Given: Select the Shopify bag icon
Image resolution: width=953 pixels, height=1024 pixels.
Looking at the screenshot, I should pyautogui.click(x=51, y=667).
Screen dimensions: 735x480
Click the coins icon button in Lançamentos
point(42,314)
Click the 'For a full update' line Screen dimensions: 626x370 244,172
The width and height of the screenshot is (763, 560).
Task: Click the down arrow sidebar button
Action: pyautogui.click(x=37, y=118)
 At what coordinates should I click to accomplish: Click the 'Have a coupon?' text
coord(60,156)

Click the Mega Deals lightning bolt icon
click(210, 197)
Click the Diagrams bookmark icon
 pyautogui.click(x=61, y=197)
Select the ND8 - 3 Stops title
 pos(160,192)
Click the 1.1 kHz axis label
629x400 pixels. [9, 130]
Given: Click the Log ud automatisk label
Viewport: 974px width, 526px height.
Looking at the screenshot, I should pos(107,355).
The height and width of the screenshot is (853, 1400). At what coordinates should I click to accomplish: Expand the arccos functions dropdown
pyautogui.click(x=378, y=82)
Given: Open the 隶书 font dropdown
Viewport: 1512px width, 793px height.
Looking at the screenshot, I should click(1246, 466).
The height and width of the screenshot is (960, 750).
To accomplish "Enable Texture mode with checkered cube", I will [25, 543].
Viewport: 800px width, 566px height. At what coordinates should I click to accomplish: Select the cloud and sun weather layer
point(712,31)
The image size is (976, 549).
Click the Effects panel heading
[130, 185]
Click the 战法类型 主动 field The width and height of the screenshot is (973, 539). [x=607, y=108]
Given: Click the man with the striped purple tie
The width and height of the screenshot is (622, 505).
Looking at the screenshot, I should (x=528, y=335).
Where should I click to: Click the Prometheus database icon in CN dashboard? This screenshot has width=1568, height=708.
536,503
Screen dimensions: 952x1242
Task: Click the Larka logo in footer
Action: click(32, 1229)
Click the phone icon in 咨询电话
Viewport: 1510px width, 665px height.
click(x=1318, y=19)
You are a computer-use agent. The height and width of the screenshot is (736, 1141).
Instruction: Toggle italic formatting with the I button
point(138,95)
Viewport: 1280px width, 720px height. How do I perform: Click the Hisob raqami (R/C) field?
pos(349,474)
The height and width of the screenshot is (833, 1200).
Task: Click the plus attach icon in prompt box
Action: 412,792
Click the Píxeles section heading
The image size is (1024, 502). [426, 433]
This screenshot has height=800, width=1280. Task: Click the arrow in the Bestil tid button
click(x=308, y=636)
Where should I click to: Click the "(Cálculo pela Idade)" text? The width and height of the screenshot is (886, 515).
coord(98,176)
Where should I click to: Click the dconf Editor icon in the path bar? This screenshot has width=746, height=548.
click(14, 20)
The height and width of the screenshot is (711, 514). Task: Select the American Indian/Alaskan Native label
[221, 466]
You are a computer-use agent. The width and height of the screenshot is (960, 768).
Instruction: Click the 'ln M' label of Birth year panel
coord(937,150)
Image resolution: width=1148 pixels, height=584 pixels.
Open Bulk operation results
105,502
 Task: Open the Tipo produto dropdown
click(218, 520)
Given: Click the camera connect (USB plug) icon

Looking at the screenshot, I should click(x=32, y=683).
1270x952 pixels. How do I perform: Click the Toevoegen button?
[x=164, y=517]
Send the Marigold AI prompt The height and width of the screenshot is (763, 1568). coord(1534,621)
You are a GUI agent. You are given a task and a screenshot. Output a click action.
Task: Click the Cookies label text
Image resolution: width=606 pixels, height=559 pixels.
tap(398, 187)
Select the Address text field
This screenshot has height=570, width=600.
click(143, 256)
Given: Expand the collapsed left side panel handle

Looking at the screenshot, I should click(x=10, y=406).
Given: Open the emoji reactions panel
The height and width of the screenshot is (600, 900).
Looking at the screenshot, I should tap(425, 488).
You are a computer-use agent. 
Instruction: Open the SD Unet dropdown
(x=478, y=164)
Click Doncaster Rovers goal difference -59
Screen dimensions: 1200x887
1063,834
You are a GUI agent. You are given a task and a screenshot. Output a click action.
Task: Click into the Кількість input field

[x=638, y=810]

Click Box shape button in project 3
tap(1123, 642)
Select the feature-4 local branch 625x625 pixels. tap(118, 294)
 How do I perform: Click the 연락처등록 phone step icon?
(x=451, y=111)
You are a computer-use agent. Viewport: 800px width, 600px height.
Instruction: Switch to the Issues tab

◇ ◇ ◇ ◇ ◇

■ **Task brief**: Reproduce each record above exactly, keeping every word as it stands.

■ **Output**:
Given: Select the Shopify bag icon
Image resolution: width=953 pixels, height=1024 pixels.
Looking at the screenshot, I should pyautogui.click(x=51, y=667).
Screen dimensions: 735x480
Click the coins icon button in Lançamentos
point(42,314)
Click the 'For a full update' line Screen dimensions: 626x370 244,172
The width and height of the screenshot is (763, 560).
Task: Click the down arrow sidebar button
Action: pyautogui.click(x=37, y=118)
 At what coordinates should I click to accomplish: Click the 'Have a coupon?' text
coord(60,156)

Click the Mega Deals lightning bolt icon
click(210, 197)
Click the Diagrams bookmark icon
 pyautogui.click(x=61, y=197)
Select the ND8 - 3 Stops title
 pos(160,192)
Click the 1.1 kHz axis label
629x400 pixels. [9, 130]
Given: Click the Log ud automatisk label
Viewport: 974px width, 526px height.
Looking at the screenshot, I should pos(107,355).
The height and width of the screenshot is (853, 1400). At what coordinates should I click to accomplish: Expand the arccos functions dropdown
pyautogui.click(x=378, y=82)
Given: Open the 隶书 font dropdown
Viewport: 1512px width, 793px height.
Looking at the screenshot, I should click(1246, 466).
The height and width of the screenshot is (960, 750).
To accomplish "Enable Texture mode with checkered cube", I will [25, 543].
Viewport: 800px width, 566px height. At what coordinates should I click to accomplish: Select the cloud and sun weather layer
point(712,31)
The image size is (976, 549).
Click the Effects panel heading
[130, 185]
Click the 战法类型 主动 field The width and height of the screenshot is (973, 539). [x=607, y=108]
Given: Click the man with the striped purple tie
The width and height of the screenshot is (622, 505).
Looking at the screenshot, I should (x=528, y=335).
Where should I click to: Click the Prometheus database icon in CN dashboard? This screenshot has width=1568, height=708.
536,503
Screen dimensions: 952x1242
Task: Click the Larka logo in footer
Action: click(32, 1229)
Click the phone icon in 咨询电话
Viewport: 1510px width, 665px height.
click(x=1318, y=19)
You are a computer-use agent. The height and width of the screenshot is (736, 1141).
Instruction: Toggle italic formatting with the I button
point(138,95)
Viewport: 1280px width, 720px height. How do I perform: Click the Hisob raqami (R/C) field?
pos(349,474)
The height and width of the screenshot is (833, 1200).
Task: Click the plus attach icon in prompt box
Action: 412,792
Click the Píxeles section heading
The image size is (1024, 502). [426, 433]
This screenshot has height=800, width=1280. Task: Click the arrow in the Bestil tid button
click(x=308, y=636)
Where should I click to: Click the "(Cálculo pela Idade)" text? The width and height of the screenshot is (886, 515).
coord(98,176)
Where should I click to: Click the dconf Editor icon in the path bar? This screenshot has width=746, height=548.
click(14, 20)
The height and width of the screenshot is (711, 514). Task: Select the American Indian/Alaskan Native label
[221, 466]
You are a computer-use agent. The width and height of the screenshot is (960, 768).
Instruction: Click the 'ln M' label of Birth year panel
coord(937,150)
Image resolution: width=1148 pixels, height=584 pixels.
Open Bulk operation results
105,502
 Task: Open the Tipo produto dropdown
click(218, 520)
Given: Click the camera connect (USB plug) icon

Looking at the screenshot, I should click(x=32, y=683).
1270x952 pixels. How do I perform: Click the Toevoegen button?
[x=164, y=517]
Send the Marigold AI prompt The height and width of the screenshot is (763, 1568). coord(1534,621)
You are a GUI agent. You are given a task and a screenshot. Output a click action.
Task: Click the Cookies label text
Image resolution: width=606 pixels, height=559 pixels.
tap(398, 187)
Select the Address text field
This screenshot has height=570, width=600.
click(143, 256)
Given: Expand the collapsed left side panel handle

Looking at the screenshot, I should click(x=10, y=406).
Given: Open the emoji reactions panel
The height and width of the screenshot is (600, 900).
Looking at the screenshot, I should tap(425, 488).
You are a computer-use agent. 
Instruction: Open the SD Unet dropdown
(x=478, y=164)
Click Doncaster Rovers goal difference -59
Screen dimensions: 1200x887
1063,834
You are a GUI agent. You are given a task and a screenshot. Output a click action.
Task: Click into the Кількість input field

[x=638, y=810]

Click Box shape button in project 3
tap(1123, 642)
Select the feature-4 local branch 625x625 pixels. tap(118, 294)
 How do I perform: Click the 연락처등록 phone step icon?
(x=451, y=111)
You are a computer-use agent. Viewport: 800px width, 600px height.
Instruction: Switch to the Issues tab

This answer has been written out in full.